=== Begin Enclosure ===

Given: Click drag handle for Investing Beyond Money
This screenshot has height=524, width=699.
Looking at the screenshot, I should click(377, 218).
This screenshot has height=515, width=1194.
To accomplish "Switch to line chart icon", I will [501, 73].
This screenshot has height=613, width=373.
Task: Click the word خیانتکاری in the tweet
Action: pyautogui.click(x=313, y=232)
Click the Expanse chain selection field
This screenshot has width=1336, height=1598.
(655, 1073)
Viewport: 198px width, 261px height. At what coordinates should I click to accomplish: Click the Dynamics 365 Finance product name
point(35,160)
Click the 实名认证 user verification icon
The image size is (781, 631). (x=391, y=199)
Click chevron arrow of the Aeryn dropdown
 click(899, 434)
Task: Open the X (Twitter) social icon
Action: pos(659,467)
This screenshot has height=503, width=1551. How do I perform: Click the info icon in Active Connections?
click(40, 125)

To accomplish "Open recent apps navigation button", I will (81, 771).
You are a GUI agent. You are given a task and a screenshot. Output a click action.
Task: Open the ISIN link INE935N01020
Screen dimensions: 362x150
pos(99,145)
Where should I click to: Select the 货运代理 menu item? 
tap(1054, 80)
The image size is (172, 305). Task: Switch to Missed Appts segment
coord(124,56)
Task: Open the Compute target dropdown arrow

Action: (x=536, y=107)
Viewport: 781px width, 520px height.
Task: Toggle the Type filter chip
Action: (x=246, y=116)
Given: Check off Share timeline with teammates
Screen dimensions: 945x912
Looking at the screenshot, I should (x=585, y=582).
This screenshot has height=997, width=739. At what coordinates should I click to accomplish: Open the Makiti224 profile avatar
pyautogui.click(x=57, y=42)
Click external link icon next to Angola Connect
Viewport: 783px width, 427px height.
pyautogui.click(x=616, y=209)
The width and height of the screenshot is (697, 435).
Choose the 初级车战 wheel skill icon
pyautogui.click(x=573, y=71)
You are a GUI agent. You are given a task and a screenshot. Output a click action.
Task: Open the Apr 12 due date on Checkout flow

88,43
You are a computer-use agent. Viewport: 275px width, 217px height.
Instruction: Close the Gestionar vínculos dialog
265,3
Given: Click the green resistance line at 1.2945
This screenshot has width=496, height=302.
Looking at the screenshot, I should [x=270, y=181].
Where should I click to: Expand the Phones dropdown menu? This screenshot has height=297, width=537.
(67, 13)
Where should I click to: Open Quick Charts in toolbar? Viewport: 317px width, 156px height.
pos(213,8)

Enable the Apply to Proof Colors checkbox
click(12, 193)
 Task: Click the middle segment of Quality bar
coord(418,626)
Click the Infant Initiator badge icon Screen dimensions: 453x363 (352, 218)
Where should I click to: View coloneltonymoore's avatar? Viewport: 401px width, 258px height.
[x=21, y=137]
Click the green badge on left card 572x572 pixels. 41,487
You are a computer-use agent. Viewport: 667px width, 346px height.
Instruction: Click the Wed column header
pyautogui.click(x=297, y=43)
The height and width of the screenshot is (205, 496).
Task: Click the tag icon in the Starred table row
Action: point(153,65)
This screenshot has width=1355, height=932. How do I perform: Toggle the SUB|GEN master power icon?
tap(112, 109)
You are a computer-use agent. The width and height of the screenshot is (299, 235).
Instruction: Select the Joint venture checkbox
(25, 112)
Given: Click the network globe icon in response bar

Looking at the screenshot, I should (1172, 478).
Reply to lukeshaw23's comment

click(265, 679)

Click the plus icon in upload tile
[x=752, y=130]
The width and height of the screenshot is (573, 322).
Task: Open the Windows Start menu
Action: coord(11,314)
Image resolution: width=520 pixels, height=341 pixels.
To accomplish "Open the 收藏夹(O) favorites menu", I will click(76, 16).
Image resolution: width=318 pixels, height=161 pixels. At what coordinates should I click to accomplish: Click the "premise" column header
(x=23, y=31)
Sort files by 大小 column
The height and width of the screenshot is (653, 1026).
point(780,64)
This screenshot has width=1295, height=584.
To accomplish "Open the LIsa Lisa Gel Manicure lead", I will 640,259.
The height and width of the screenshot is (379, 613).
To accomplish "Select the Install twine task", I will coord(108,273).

=== End Enclosure ===

What is required: Please go through the listing and return each line that has "green" in it.

Answer area:
Given: Click the green resistance line at 1.2945
Click the green badge on left card 572x572 pixels. 41,487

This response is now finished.